>> START SUPPLIED MATERIAL

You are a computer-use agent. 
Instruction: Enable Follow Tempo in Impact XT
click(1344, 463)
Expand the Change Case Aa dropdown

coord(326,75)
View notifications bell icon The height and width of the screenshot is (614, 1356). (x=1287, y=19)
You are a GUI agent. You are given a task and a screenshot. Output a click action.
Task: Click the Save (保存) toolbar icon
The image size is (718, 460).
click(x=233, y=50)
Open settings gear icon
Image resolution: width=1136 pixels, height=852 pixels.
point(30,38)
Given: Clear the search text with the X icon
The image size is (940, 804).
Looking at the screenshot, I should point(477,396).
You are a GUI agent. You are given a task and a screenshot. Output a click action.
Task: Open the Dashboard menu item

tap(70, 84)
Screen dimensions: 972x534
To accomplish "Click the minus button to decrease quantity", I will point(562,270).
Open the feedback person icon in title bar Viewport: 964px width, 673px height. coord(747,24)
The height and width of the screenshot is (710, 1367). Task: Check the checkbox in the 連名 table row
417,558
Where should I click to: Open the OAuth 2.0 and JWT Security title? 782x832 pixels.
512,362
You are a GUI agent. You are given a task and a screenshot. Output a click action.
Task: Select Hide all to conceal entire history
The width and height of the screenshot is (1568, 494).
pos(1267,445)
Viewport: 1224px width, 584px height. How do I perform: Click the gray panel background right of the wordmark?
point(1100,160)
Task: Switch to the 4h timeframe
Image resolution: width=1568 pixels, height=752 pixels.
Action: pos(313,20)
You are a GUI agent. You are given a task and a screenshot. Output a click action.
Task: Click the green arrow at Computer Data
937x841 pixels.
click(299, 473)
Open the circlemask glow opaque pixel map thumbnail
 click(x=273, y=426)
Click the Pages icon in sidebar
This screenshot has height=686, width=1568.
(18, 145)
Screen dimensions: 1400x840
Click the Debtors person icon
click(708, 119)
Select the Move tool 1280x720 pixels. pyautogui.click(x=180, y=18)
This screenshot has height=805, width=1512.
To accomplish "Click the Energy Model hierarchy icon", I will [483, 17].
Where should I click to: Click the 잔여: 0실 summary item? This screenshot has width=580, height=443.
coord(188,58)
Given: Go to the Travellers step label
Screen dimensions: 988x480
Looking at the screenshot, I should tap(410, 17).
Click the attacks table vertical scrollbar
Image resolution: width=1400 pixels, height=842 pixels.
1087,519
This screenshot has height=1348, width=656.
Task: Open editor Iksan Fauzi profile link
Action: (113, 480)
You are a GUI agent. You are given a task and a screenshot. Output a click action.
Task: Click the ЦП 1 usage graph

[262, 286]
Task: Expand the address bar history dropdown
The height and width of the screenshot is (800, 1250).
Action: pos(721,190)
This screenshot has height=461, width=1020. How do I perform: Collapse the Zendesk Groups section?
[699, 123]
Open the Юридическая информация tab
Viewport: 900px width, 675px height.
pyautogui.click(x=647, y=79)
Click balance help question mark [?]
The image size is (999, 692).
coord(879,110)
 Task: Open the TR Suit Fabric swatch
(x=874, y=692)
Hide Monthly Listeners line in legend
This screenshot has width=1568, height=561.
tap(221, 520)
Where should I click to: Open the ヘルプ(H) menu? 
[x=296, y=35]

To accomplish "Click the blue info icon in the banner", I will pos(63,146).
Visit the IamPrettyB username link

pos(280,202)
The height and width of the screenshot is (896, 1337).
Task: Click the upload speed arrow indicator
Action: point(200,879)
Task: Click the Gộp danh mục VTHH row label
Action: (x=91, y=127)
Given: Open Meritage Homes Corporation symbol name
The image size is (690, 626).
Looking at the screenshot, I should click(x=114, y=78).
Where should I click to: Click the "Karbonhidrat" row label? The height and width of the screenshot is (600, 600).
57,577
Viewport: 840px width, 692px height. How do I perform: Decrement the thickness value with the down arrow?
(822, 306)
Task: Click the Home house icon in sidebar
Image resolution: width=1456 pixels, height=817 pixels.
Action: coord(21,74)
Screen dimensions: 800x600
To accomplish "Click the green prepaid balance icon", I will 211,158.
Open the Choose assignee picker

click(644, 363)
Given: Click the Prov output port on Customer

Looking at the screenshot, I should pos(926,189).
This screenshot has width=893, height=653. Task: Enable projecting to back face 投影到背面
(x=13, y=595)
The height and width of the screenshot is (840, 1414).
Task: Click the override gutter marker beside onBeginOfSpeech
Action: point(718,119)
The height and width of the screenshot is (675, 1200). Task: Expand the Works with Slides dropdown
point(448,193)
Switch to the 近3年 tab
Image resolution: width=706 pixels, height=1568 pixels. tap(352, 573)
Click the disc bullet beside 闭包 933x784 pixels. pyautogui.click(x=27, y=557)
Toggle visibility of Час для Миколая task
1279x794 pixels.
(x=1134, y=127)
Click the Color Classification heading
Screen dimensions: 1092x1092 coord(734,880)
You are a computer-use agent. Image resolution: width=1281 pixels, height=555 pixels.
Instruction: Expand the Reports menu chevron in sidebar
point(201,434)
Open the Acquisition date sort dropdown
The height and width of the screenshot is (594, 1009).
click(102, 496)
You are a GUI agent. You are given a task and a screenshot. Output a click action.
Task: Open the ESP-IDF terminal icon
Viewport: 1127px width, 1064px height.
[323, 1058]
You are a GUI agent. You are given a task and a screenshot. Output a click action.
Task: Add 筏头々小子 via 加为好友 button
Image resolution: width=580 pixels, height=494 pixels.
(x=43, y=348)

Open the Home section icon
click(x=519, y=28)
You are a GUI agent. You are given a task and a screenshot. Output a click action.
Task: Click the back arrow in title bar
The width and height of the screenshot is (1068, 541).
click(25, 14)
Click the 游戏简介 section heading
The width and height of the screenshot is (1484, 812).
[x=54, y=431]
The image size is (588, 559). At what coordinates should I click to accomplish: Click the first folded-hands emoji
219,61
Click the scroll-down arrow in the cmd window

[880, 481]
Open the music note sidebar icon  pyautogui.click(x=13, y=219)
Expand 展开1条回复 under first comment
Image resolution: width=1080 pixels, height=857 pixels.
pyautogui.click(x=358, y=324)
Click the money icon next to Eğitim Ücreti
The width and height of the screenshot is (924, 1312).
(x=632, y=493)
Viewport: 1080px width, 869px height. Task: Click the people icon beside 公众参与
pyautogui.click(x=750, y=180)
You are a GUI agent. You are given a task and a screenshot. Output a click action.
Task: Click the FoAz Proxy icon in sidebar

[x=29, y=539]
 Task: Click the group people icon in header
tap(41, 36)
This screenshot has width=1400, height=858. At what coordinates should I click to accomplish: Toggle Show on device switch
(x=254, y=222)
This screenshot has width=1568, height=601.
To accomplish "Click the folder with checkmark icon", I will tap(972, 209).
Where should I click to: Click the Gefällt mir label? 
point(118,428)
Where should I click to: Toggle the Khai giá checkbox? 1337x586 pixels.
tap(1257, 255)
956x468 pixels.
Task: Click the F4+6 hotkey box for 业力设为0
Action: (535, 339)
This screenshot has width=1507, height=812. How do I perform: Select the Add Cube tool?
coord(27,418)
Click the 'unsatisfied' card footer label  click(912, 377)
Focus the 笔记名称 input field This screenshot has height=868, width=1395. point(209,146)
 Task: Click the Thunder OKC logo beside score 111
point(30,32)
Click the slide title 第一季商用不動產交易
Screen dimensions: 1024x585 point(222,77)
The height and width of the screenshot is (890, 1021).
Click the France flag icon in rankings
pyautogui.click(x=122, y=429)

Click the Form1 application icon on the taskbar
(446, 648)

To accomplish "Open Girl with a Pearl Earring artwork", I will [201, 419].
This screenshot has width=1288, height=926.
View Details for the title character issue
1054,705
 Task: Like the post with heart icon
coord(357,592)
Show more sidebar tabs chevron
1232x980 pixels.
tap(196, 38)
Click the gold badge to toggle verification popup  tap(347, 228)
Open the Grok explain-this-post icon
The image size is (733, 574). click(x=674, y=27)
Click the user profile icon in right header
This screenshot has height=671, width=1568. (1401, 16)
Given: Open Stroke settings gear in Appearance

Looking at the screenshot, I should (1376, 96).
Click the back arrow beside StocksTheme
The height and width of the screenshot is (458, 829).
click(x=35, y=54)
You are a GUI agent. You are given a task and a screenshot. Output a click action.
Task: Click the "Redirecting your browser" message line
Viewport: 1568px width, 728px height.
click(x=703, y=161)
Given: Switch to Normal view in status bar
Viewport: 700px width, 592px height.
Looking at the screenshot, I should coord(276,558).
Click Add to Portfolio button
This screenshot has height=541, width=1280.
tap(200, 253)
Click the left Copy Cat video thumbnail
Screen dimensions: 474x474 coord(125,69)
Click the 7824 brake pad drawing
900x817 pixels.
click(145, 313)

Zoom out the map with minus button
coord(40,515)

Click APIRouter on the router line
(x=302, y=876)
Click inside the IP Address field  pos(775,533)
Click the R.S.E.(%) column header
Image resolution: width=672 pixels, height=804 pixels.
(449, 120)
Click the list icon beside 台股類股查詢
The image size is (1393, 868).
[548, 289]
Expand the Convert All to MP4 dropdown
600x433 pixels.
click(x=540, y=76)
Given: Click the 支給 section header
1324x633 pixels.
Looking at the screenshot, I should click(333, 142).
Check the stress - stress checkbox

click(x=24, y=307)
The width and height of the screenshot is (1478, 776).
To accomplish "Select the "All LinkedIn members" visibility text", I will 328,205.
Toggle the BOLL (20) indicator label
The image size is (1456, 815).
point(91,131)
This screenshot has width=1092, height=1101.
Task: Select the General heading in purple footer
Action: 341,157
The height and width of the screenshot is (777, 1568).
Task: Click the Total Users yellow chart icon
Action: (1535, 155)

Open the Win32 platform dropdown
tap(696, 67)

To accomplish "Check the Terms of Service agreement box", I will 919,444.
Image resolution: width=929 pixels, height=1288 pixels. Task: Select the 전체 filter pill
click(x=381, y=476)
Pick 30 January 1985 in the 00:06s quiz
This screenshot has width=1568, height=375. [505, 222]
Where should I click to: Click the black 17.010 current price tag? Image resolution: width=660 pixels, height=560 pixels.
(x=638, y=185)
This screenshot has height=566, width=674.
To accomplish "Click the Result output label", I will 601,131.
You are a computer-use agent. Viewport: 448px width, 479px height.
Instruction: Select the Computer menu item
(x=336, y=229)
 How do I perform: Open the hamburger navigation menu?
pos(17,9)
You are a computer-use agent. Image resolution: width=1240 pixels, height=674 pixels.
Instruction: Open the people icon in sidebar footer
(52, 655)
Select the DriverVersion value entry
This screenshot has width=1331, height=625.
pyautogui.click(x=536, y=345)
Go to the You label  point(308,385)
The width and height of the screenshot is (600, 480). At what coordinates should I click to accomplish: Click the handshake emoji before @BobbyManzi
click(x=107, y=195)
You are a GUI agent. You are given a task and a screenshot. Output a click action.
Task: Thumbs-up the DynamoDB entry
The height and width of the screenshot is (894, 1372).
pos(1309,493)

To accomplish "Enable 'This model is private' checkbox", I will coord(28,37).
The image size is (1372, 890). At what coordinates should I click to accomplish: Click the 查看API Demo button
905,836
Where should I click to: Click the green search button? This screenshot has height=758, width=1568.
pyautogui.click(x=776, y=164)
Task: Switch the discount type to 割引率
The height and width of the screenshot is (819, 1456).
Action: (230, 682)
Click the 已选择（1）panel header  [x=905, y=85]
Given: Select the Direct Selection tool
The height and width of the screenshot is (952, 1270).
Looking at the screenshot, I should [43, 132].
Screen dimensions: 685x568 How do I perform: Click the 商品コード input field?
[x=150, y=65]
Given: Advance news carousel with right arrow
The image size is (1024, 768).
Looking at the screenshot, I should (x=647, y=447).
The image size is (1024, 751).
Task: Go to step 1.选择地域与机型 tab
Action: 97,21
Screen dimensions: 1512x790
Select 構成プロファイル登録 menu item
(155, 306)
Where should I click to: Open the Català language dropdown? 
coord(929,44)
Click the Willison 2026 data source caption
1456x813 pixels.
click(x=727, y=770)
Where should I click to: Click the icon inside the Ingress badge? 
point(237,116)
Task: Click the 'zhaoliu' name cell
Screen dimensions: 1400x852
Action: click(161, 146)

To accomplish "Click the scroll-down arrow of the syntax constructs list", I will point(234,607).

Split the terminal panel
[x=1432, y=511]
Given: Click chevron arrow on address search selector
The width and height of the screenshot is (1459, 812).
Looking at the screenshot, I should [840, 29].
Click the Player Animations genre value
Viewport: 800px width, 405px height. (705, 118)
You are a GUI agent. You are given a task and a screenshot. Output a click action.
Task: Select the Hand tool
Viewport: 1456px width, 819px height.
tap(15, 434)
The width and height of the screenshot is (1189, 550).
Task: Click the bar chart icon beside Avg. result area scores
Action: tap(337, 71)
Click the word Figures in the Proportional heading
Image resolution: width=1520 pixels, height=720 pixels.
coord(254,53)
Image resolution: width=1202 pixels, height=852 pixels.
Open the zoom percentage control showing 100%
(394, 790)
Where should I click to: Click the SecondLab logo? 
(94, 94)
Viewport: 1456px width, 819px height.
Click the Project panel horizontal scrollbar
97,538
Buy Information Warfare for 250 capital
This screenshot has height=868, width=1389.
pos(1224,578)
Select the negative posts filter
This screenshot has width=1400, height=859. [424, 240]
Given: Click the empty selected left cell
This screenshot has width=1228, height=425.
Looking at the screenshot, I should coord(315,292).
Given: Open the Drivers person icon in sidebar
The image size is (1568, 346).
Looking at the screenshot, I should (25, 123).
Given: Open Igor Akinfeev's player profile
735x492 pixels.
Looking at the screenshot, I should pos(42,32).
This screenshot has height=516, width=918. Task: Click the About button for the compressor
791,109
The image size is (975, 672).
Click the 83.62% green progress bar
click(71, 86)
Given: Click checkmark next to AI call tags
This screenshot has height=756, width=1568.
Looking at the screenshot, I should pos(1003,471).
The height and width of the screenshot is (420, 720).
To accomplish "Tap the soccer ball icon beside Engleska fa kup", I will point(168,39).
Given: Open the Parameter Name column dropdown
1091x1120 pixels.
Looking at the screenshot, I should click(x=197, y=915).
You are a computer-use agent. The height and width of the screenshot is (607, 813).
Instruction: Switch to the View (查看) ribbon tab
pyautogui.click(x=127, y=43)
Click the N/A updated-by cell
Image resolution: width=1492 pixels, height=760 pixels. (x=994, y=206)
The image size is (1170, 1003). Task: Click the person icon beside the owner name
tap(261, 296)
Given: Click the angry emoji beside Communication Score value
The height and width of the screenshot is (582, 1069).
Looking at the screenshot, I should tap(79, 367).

>> END SUPPLIED MATERIAL

#### WORK INSTRUCTIONS
Format the lines from the start of the records through the line containing "View notifications bell" as a numbered list, leaving out any blank lines.

#### WRITTEN SOLUTION
1. You are a computer-use agent. 
2. Instruction: Enable Follow Tempo in Impact XT
3. click(1344, 463)
4. Expand the Change Case Aa dropdown
5. coord(326,75)
6. View notifications bell icon The height and width of the screenshot is (614, 1356). (x=1287, y=19)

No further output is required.